Texte fourni:
_ _ _ _ _ _ _
Yan Lespoux : " ne pas être là où on m'attend, ça m'arrange "

Sorti à la fin août, Pour mourir, le monde continue une très belle carrière quasiment trois mois plus tard. Le mérite de cette longévité tient avant tout à la qualité du texte, bien relayé par une presse enthousiaste (Libé, Le Figaro...). Cela tient aussi au travail acharné d'un éditeur. Enfin, c'est aussi parce que Yan Lespoux est un mec cool avant d'être un super auteur. Rencontre avec un ami.

Comment le récit historique d'un naufrage qui a eu lieu il y a bientôt 400 ans devient un roman d'aventures en 2023 ?

C'est parti d'un travail que je réalisais avant de venir à l'université de Corte pour un colloque sur les ethnotypes. Je lis un texte qui évoque une dune dans le Médoc, une dune que je connais bien, et qui parle d'un naufrage en 1627, avec plus de 2000 morts, le plus important naufrage de la marine portugaise. J'étais intrigué naturellement par cette histoire. Je me suis procuré un livre, aux éditions Chandeigne, qui en parlait avec précision et de fil en aiguille je me suis passionné pour cette aventure. Je venais de rendre Presqu'Îles à mon éditeur, je lui ai dit que j'avais peut-être une idée pour la suite et il m'a dit fonce !

Mais un roman historique c'est toujours casse-gueule, il y a des lecteurs qui cherchent la petite erreur, l'anachronisme. Comment avez-vous travaillé cet aspect ?
_ _ _ _ _ _ _
Lignes affichées:

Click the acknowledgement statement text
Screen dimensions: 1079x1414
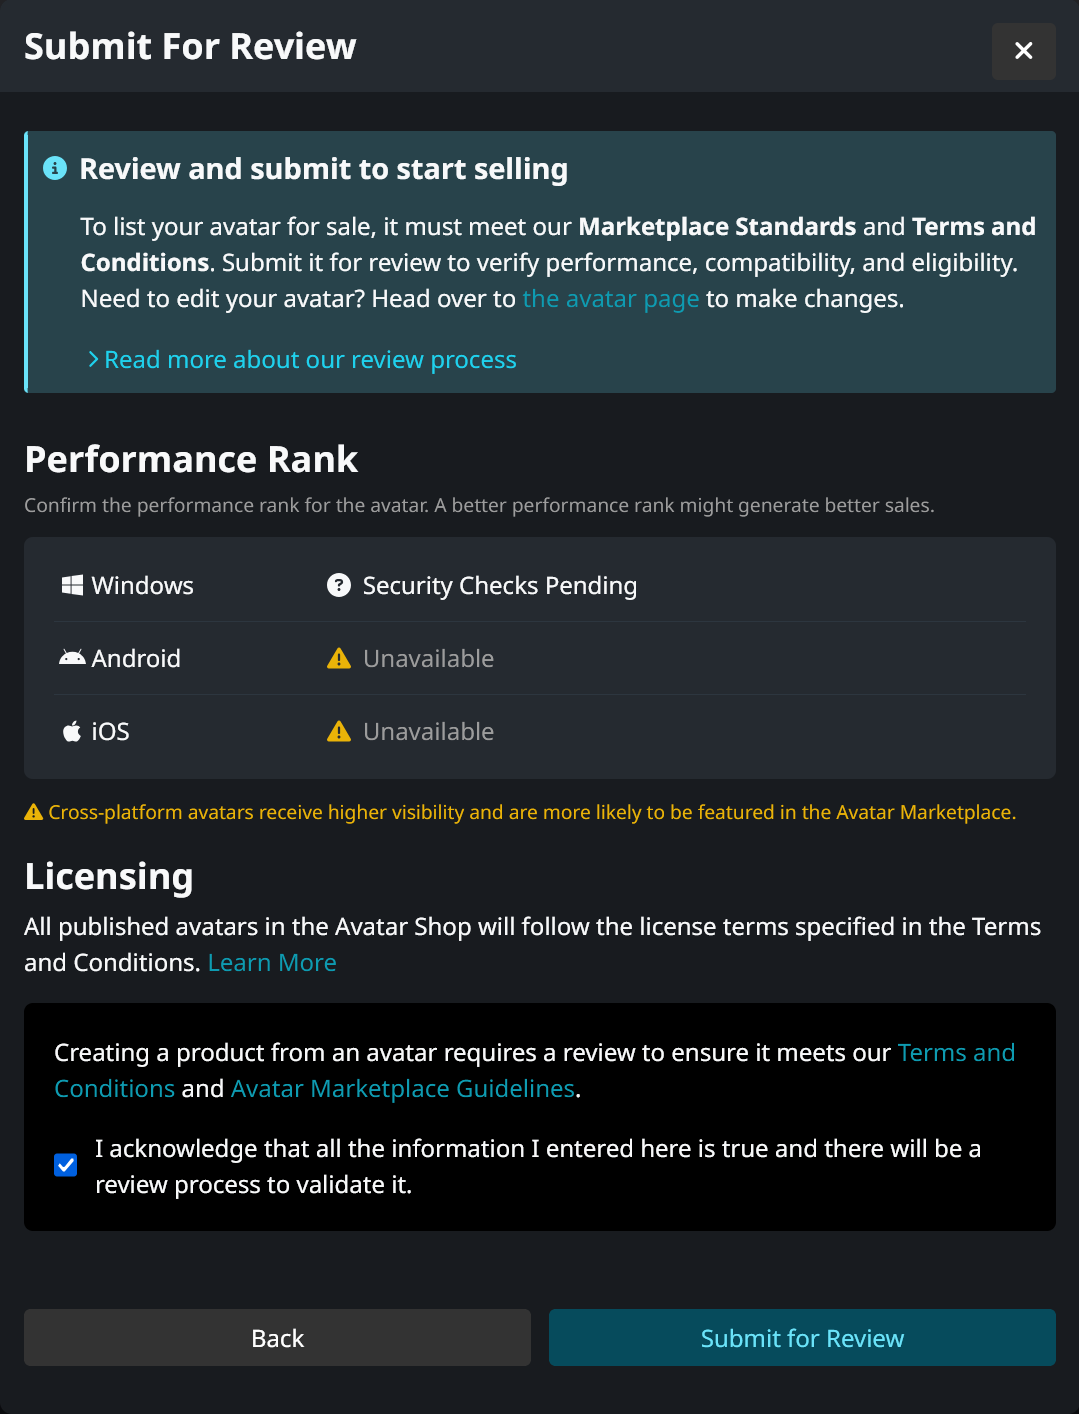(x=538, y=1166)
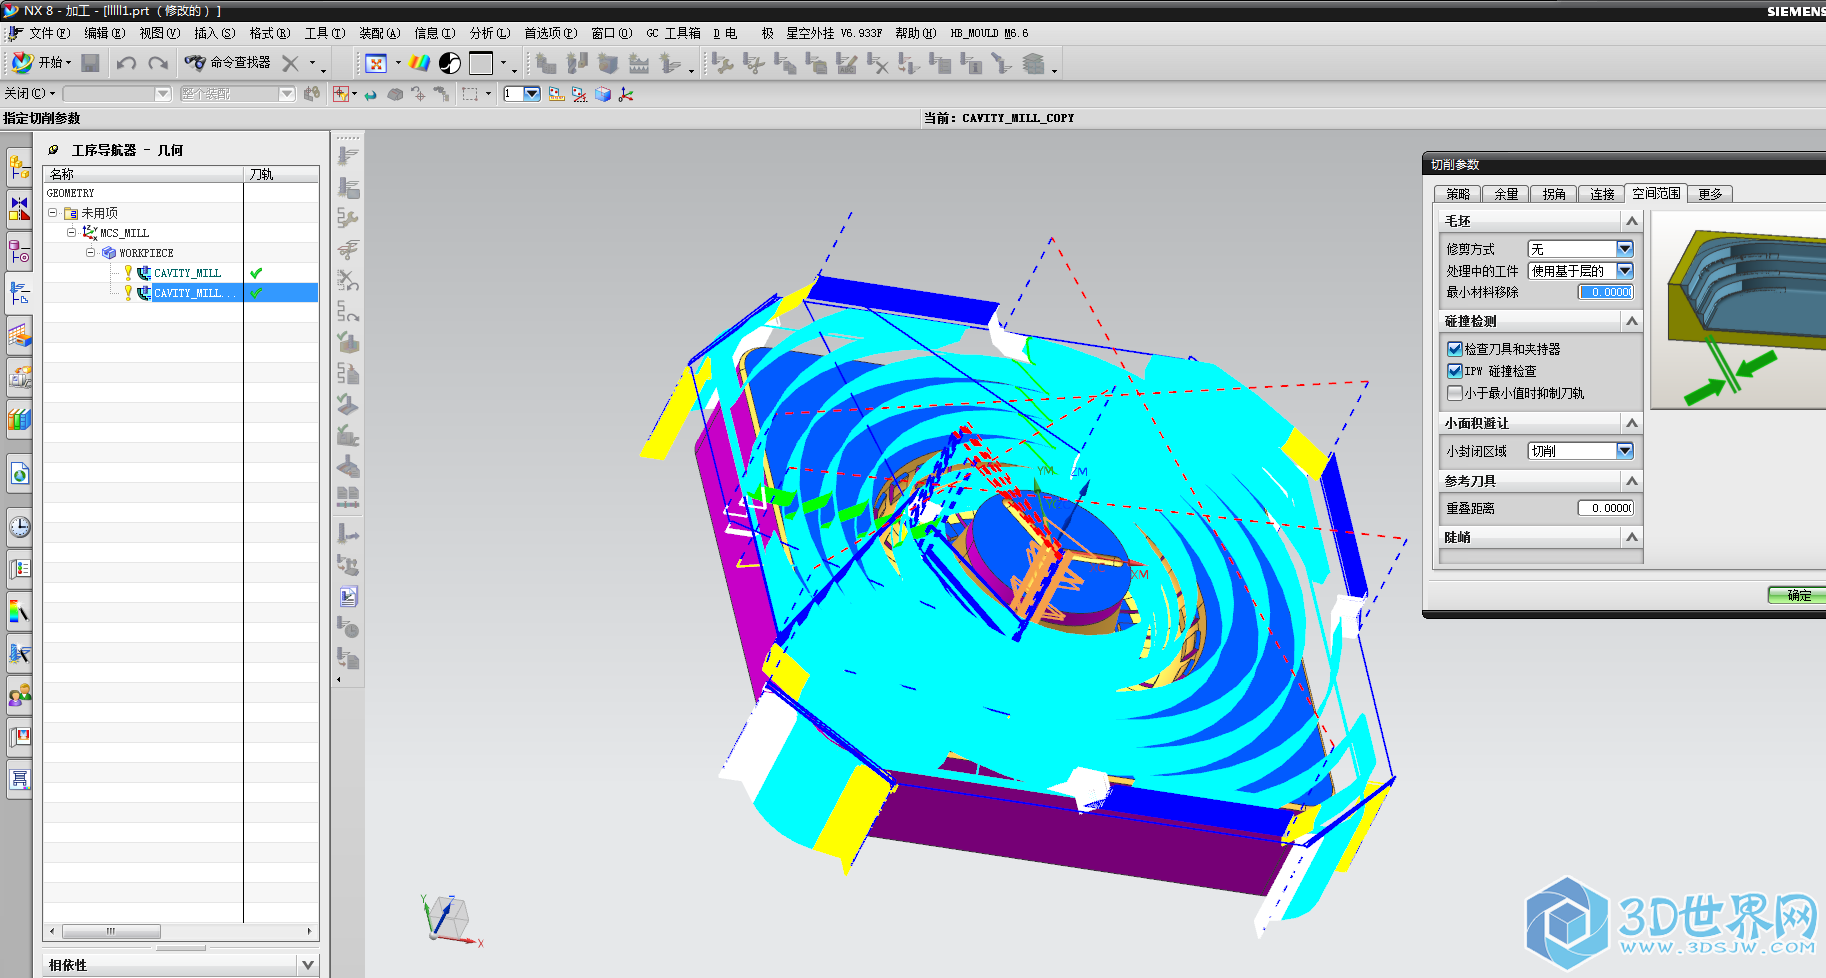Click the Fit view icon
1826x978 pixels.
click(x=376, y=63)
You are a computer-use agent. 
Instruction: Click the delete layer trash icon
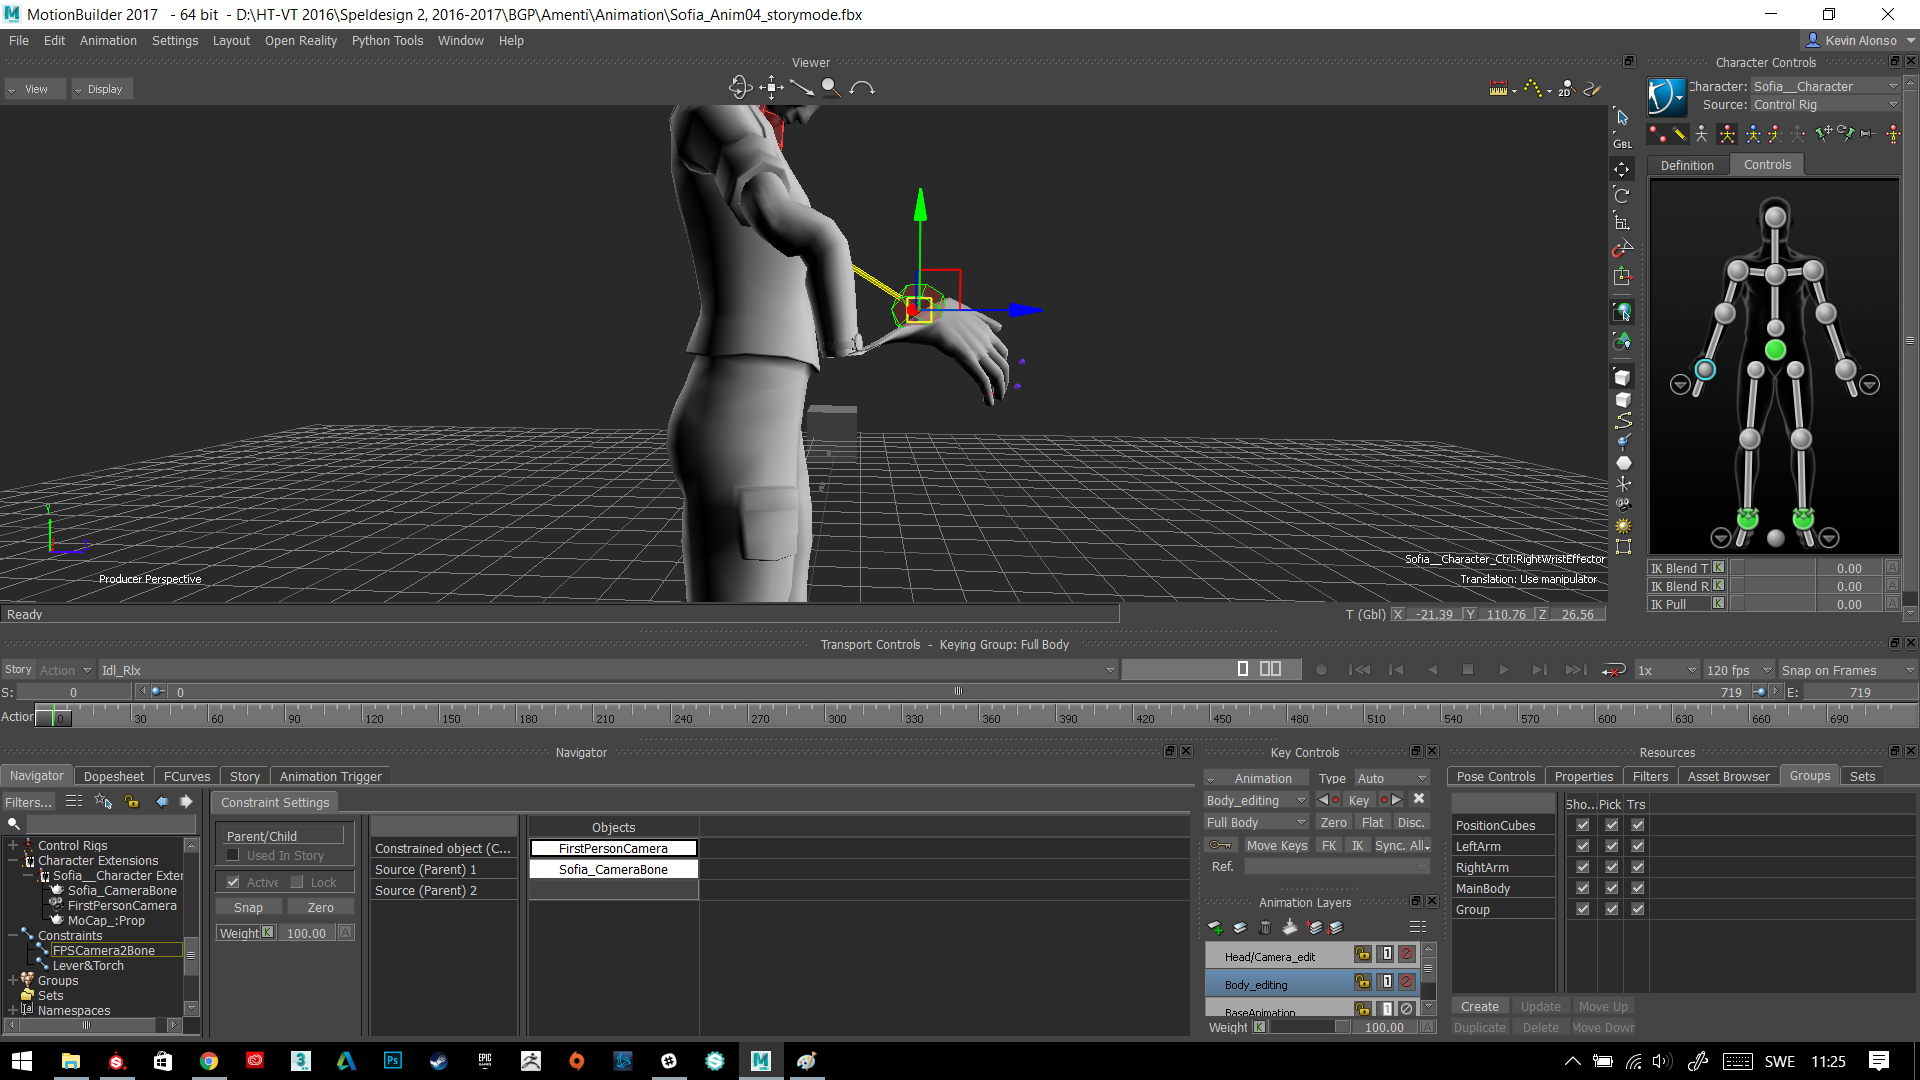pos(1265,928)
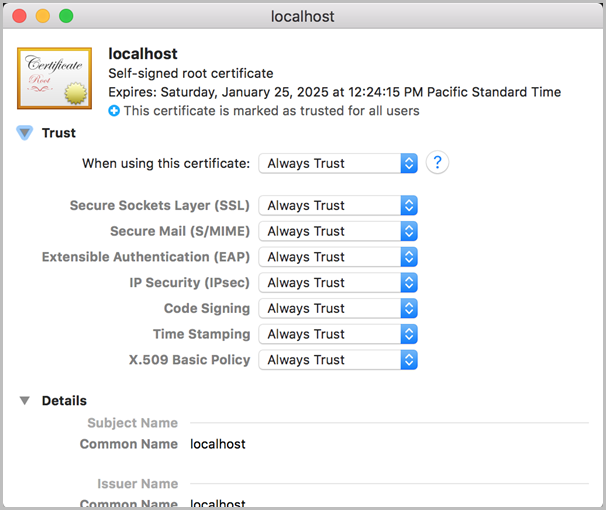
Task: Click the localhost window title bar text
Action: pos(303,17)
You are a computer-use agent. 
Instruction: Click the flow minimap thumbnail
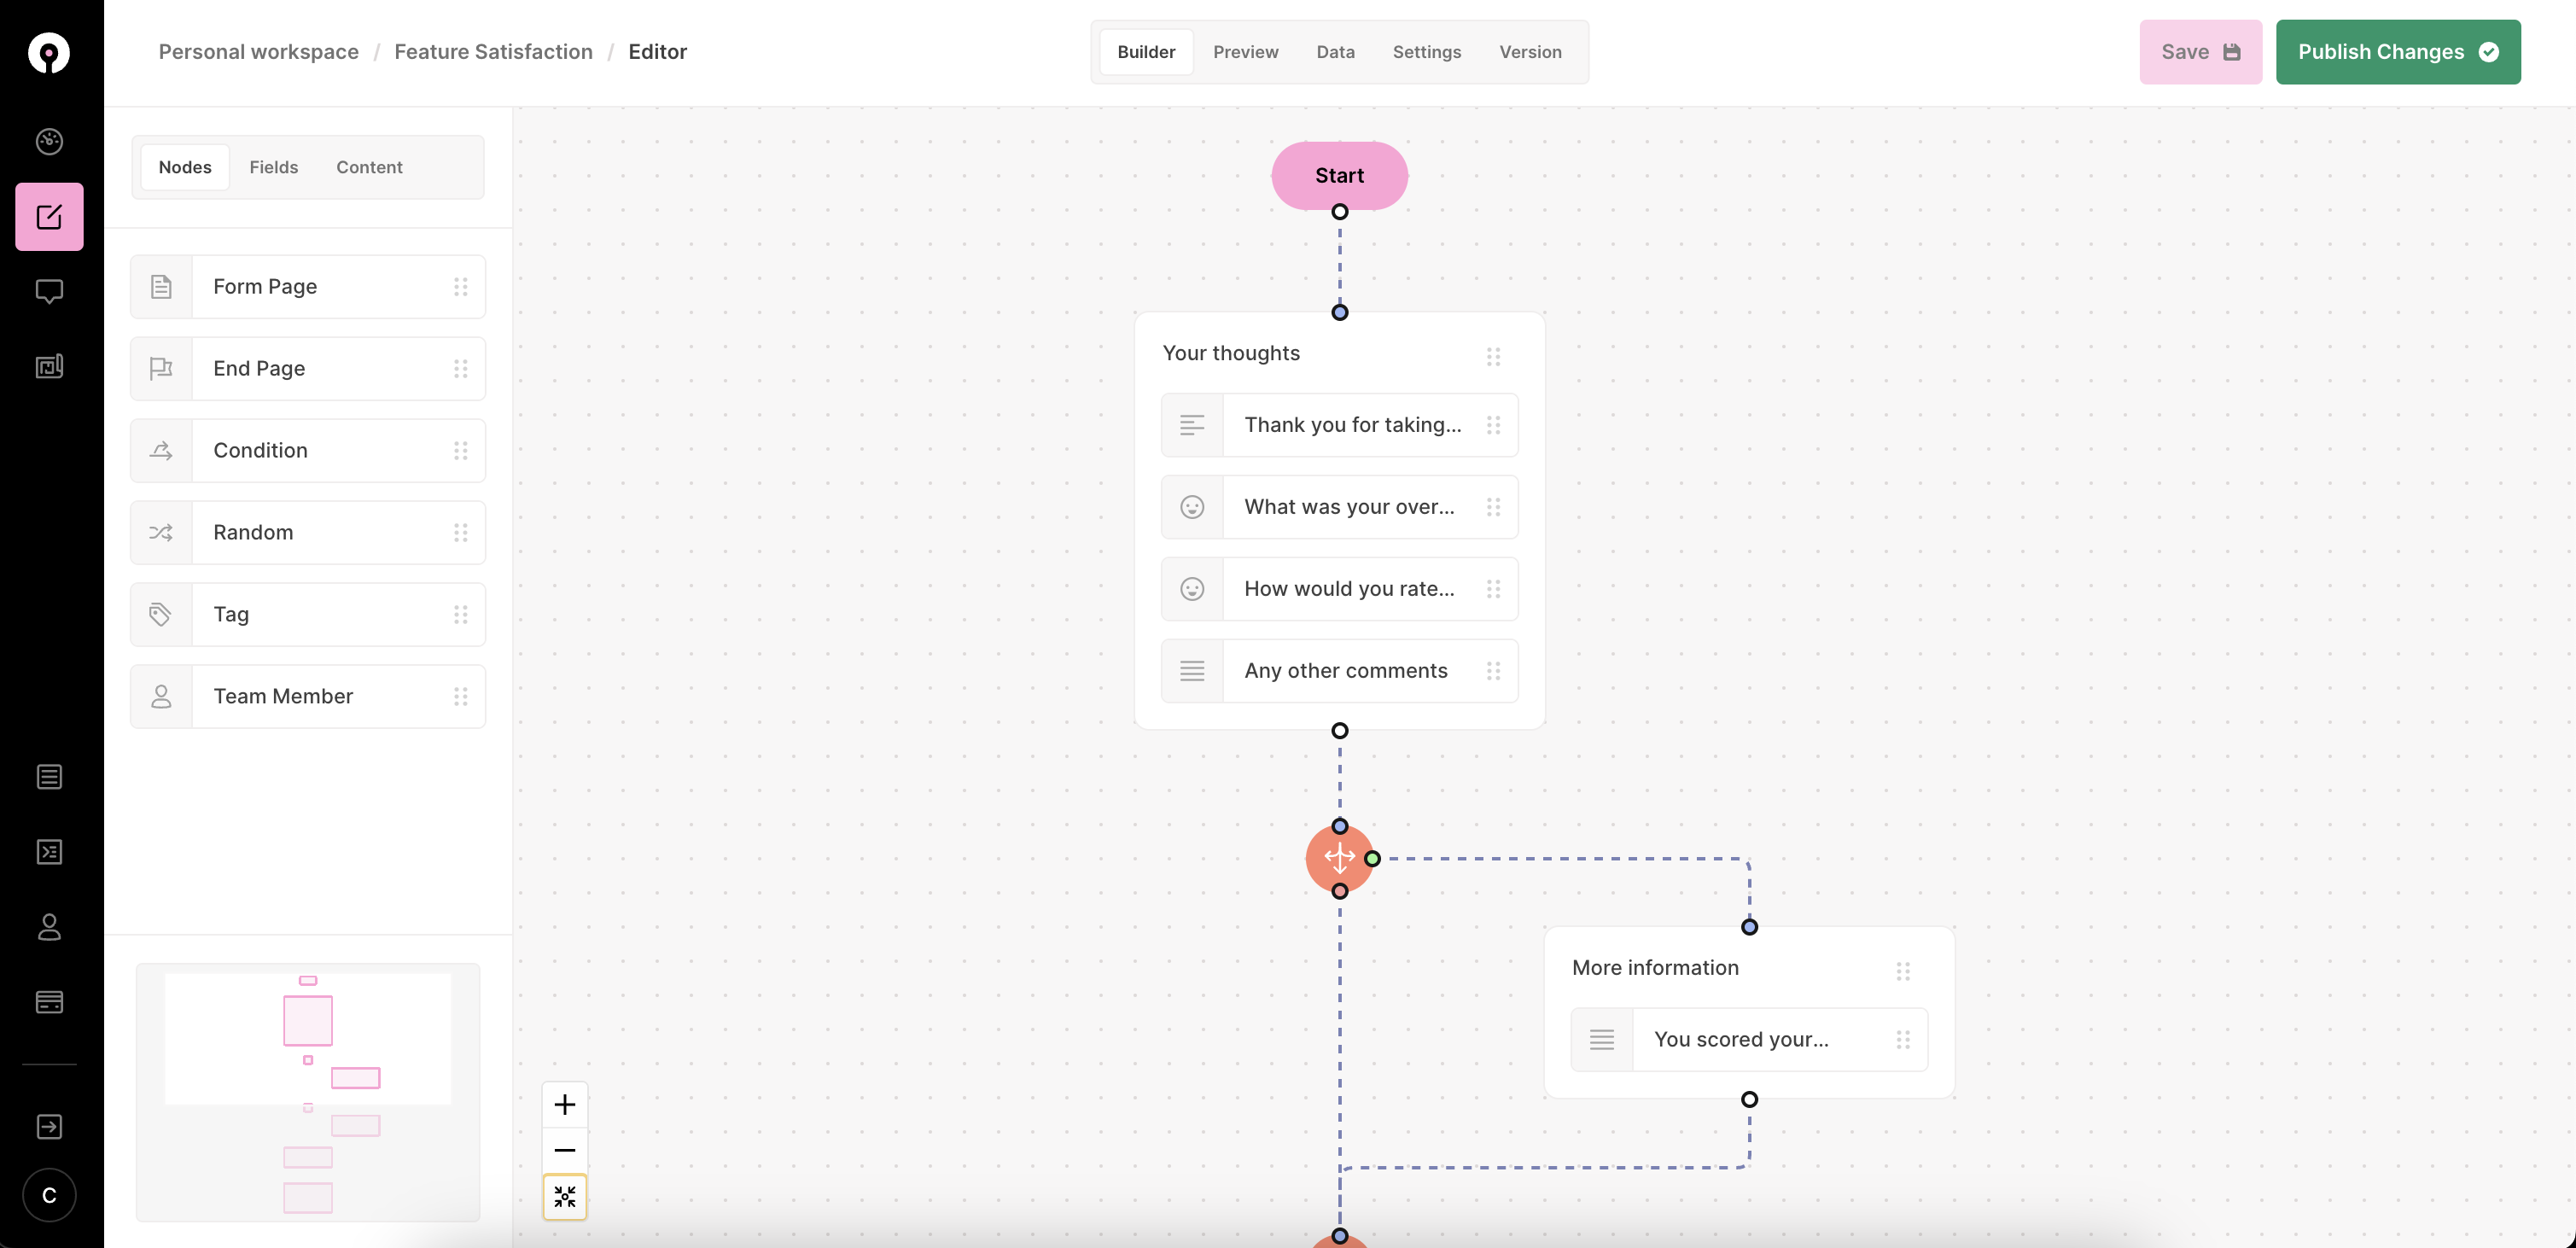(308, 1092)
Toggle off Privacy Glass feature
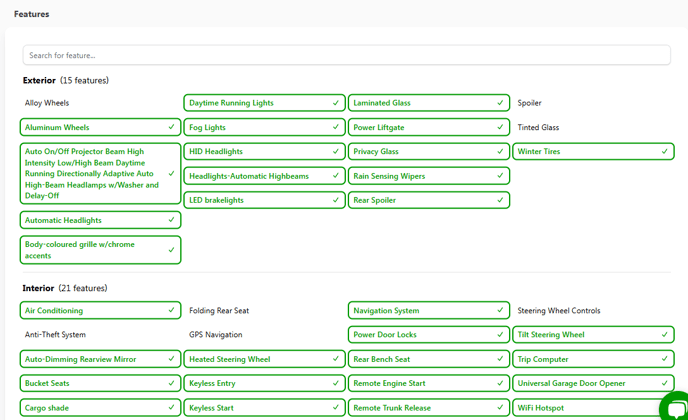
_ _ _ _ _ _ _
Consigne:
D'après l'entretien avec Yan Lespoux, répondez aux questions suivantes :
(a) À quel moment le roman est-il sorti ?
(b) En quelle année le naufrage évoqué a-t-il eu lieu ?
(c) Quel texte l'auteur venait-il de rendre à son éditeur ?
Les lignes n'ont aucun rôle dans cet exercice.

Réponse attendue:
(a) À la fin août.
(b) En 1627.
(c) Presqu'Îles.